● **Problem set**
**1.** Answer these questions using the preferred stock passage, one answer per line, marked the same way:
(a) What percentage does the Beneficial Ownership Limitation initially equal?
(b) How many days of advance notice must a holder give the Corporation to change the Beneficial Ownership Limitation?
(c) What does the Corporation do with a fraction of a share of Class A Common Stock that a conversion would produce?
**2.** Resume the preferred stock passage after its final words and continue it in the same style.
** start of Text passage **
Except as set forth in the preceding sentence, for purposes of this Section 10, beneficial
ownership shall be calculated in accordance with Section 13(d) of the Exchange Act and the
rules and regulations promulgated thereunder, it being acknowledged by the holder that the
Corporation is not representing to the holder that such calculation is in compliance with
Section 13(d) of the Exchange Act and the holder is solely responsible for any schedules
required to be filed in accordance therewith (other than as it relates to a holder relying
on the number of shares issued and outstanding as provided by the Corporation pursuant to
this Section 10). In addition, a determination as to any group status as contemplated above
shall be determined in accordance with Section 13(d) of the Exchange Act and the rules and
regulations promulgated thereunder. For purposes of this Section 10, in determining the number
of outstanding shares of Class A Common Stock, a holder may rely on the number of outstanding
shares of Class A Common Stock as stated in the most recent of the following: (i) the Corporation’s
most recent periodic or annual report filed with the SEC, as the case may be, (ii) a more
recent public announcement by the Corporation or (iii) a more recent written notice by the
Corporation or the Corporation’s transfer agent setting forth the number of shares
of Class A Common Stock outstanding. |
| 10.1. | As
used herein, the term “Beneficial Ownership Limitation” shall initially
mean 4.99% of the number of shares of the Class A Common Stock outstanding immediately after
giving effect to the issuance of shares of Class A Common Stock issuable upon conversion
of Series B-5 Preferred Stock held by the applicable holder. A holder, upon at least sixty-one
(61) days advance notice to the Corporation, may terminate, waive, increase or decrease the
Beneficial Ownership Limitation provisions of this Section 10. Notwithstanding the foregoing,
without Stockholder Approval, the Beneficial Ownership Limitation shall not exceed the Cap. |
11. | No
Fractional Shares. The Corporation shall not issue any fractional shares of Class A Common
Stock upon conversion of shares of Series B-5 Preferred Stock. If the conversion would result
in the issuance of a fraction of a share of Class A Common Stock, the Corporation shall round
such fraction of a share of Class A Common Stock up to the nearest whole share. |
12. | Adjustment
for Reclassification, Exchange, and Substitution. If at any time or from time to time
after the Original Issue Date, the shares of Class A Common Stock issuable upon the conversion
of the Series B-5 Preferred Stock shall be changed into the same or a different number of
shares of any class or classes of stock, whether by recapitalization, reclassification, reorganization,
merger, exchange, consolidation, sale of assets or otherwise (other than by a Class A Common
Stock Event (as defined below) or a stock dividend or distribution provided for elsewhere
in this Certificate of Designation), then, in any such event, the Series B-5 Preferred Stock
shall thereafter convert into the kind and amount of stock and other securities and property
receivable upon such recapitalization, reclassification, reorganization, merger, exchange,
consolidation, sale of assets or other change by a holder of the number of shares of Class
A Common Stock into which such shares of Series B-5 Preferred Stock would have been converted
immediately prior to such recapitalization, reclassification, reorganization, merger, exchange,
consolidation, sale of assets or other change, all subject to further adjustment as provided
herein or with respect to such other securities or property by the terms thereof. |
13. | Adjustment
Upon Class A Common Stock Event. In the event that a Class A Common Stock Event occurs
at any time or from time to time after the Original Issue Date, the Conversion Price in effect
immediately prior to such event shall, simultaneously with the occurrence of such Class A
Common Stock Event, be proportionately decreased or increased, as appropriate. The Conversion
Price shall be readjusted in the same manner upon the happening of each subsequent Class
A Common Stock Event. |
| 13.1. | Class
A Common Stock Event. As used herein, the term “Class A Common Stock Event”
** end of Text passage **
** start of Entries provided **
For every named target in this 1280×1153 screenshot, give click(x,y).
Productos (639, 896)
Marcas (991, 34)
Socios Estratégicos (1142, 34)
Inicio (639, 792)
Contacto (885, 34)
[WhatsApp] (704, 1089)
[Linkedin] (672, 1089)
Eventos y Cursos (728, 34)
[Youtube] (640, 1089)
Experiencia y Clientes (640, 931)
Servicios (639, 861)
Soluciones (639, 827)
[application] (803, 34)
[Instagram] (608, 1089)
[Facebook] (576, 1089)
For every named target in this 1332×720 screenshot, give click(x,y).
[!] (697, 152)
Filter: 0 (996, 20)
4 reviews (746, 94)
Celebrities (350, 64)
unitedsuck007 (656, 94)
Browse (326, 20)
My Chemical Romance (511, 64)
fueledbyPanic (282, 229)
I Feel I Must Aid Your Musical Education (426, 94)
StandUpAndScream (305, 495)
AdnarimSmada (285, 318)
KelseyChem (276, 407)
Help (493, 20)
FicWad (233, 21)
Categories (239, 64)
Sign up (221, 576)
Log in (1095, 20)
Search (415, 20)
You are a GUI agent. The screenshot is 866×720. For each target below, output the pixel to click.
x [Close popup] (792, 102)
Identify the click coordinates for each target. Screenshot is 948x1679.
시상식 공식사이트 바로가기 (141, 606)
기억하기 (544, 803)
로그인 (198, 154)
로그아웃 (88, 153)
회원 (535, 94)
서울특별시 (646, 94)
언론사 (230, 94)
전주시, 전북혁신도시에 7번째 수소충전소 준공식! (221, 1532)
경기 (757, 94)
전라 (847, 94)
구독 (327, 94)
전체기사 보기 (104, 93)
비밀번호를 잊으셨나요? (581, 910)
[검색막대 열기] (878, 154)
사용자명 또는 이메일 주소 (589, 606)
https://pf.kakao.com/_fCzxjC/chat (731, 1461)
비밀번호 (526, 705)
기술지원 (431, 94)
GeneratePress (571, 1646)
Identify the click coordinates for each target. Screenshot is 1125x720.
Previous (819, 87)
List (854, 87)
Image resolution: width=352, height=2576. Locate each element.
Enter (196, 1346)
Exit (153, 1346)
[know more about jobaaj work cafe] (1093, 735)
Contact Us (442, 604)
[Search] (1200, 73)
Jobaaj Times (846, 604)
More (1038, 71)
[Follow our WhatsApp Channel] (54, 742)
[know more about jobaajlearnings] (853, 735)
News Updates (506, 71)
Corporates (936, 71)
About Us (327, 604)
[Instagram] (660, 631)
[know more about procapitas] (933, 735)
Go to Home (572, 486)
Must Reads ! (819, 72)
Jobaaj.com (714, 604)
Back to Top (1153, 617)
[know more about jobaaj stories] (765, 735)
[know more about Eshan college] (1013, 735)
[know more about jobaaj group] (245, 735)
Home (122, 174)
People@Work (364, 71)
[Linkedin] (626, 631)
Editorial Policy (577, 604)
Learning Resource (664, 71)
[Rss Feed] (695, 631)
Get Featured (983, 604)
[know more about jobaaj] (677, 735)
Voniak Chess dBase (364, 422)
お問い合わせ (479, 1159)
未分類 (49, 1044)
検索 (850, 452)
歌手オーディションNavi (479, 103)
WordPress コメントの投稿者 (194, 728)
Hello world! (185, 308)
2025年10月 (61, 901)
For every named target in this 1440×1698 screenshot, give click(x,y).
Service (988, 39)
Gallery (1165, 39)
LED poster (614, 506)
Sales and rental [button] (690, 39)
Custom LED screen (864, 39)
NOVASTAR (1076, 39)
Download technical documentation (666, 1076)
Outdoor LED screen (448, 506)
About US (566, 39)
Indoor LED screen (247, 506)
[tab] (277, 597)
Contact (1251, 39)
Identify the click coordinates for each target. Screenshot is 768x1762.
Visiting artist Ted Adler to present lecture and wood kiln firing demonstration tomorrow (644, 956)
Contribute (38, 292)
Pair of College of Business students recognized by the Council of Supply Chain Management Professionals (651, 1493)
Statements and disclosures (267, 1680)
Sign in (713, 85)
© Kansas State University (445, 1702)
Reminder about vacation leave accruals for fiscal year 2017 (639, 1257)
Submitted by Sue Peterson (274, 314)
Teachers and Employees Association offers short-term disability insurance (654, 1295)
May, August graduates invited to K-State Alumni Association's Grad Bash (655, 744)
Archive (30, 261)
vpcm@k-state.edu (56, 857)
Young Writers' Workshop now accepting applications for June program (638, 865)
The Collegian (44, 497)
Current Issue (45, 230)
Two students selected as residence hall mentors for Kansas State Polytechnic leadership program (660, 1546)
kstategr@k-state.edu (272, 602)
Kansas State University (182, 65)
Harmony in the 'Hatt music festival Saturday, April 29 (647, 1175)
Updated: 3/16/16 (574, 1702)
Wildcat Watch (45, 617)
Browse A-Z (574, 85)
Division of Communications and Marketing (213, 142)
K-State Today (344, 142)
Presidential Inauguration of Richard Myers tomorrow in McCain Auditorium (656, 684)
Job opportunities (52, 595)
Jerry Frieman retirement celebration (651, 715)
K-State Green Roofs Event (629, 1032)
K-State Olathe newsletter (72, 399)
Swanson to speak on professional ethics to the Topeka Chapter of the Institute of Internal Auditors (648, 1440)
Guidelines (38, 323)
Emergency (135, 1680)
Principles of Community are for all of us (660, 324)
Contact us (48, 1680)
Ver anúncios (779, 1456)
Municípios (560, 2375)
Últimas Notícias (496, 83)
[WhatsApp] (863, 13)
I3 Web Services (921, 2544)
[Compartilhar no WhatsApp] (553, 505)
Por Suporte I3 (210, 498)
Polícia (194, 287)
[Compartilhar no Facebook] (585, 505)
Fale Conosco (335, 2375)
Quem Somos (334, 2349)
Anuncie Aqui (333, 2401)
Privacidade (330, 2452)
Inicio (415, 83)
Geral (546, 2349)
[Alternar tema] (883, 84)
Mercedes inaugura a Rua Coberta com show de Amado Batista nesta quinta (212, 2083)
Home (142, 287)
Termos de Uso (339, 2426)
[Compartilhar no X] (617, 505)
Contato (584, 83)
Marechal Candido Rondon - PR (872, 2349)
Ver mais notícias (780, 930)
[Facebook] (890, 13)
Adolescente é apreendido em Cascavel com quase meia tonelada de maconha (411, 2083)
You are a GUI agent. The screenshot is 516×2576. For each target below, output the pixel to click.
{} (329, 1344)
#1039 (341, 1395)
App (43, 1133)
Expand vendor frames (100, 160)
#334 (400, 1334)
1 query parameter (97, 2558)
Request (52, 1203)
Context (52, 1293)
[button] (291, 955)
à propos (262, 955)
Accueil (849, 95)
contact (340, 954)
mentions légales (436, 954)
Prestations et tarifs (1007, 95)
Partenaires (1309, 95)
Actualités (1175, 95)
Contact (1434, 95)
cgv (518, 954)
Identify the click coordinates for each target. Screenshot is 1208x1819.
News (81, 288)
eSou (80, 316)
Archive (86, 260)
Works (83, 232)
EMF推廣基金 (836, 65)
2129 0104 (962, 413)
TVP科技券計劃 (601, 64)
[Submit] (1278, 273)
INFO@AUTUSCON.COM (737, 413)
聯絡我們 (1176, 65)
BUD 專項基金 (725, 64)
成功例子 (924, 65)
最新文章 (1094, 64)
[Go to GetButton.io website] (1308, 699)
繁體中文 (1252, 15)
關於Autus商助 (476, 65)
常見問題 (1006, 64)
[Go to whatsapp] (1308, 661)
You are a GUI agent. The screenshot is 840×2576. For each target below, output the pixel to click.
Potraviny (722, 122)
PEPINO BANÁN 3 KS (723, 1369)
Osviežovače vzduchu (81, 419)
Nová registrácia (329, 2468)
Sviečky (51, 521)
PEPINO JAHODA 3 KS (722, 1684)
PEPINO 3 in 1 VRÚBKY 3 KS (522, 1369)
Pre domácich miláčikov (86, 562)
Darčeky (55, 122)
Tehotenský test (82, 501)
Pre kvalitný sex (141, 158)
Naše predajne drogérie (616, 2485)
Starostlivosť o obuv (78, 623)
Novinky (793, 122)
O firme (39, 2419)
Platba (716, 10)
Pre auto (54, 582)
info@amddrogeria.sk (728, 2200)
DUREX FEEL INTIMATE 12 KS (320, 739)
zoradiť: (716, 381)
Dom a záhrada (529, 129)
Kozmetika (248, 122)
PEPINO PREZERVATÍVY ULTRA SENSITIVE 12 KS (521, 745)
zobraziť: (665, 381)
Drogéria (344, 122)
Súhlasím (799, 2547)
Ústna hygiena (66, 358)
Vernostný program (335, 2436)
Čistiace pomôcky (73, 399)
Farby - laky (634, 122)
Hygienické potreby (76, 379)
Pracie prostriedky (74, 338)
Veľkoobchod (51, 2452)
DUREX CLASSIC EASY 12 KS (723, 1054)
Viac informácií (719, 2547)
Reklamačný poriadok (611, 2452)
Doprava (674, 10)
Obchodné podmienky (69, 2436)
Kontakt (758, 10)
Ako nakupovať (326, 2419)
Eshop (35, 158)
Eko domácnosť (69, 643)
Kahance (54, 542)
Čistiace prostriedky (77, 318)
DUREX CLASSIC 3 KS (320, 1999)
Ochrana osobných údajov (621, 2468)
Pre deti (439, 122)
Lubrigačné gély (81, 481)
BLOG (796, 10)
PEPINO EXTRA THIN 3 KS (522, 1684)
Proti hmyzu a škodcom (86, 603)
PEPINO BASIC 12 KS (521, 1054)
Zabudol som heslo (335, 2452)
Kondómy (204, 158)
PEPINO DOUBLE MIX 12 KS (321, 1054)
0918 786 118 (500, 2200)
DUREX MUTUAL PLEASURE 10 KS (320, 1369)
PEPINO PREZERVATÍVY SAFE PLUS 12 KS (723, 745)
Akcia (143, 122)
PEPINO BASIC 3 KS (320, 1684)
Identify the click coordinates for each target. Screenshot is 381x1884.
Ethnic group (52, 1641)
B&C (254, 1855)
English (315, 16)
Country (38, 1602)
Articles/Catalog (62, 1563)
** end of Entries provided **
● **Set of answers**
**1.**
(a) 4.99% of the number of shares of Class A Common Stock outstanding immediately after giving effect to the issuance of shares issuable upon conversion of the holder's Series B-5 Preferred Stock.
(b) At least sixty-one (61) days.
(c) It rounds the fraction up to the nearest whole share.

**2.**
means: (1) the declaration or payment of any dividend or other distribution on the Class
A Common Stock, without consideration, payable to one or more stockholders in additional
shares of Class A Common Stock or other securities or rights convertible into, or entitling
the holder thereof to receive, directly or indirectly, additional shares of Class A Common
Stock; (2) a subdivision (by stock split, reclassification or otherwise) of the outstanding
shares of Class A Common Stock into a greater number of shares of Class A Common Stock; or
(3) a combination or consolidation (by reverse stock split) of the outstanding shares of
Class A Common Stock into a smaller number of shares of Class A Common Stock. |
14. | Transfer
Restrictions. The shares of Series B-5 Preferred Stock may not be sold, assigned or otherwise
transferred without the written consent of the Corporation. Any such sale, assignment or
transfer shall be void ab initio and of no effect. For avoidance of doubt, this Section
14 shall not apply to shares of Class A Common Stock issued upon conversion of the Series
B-5 Preferred Stock. |
15. | Notice.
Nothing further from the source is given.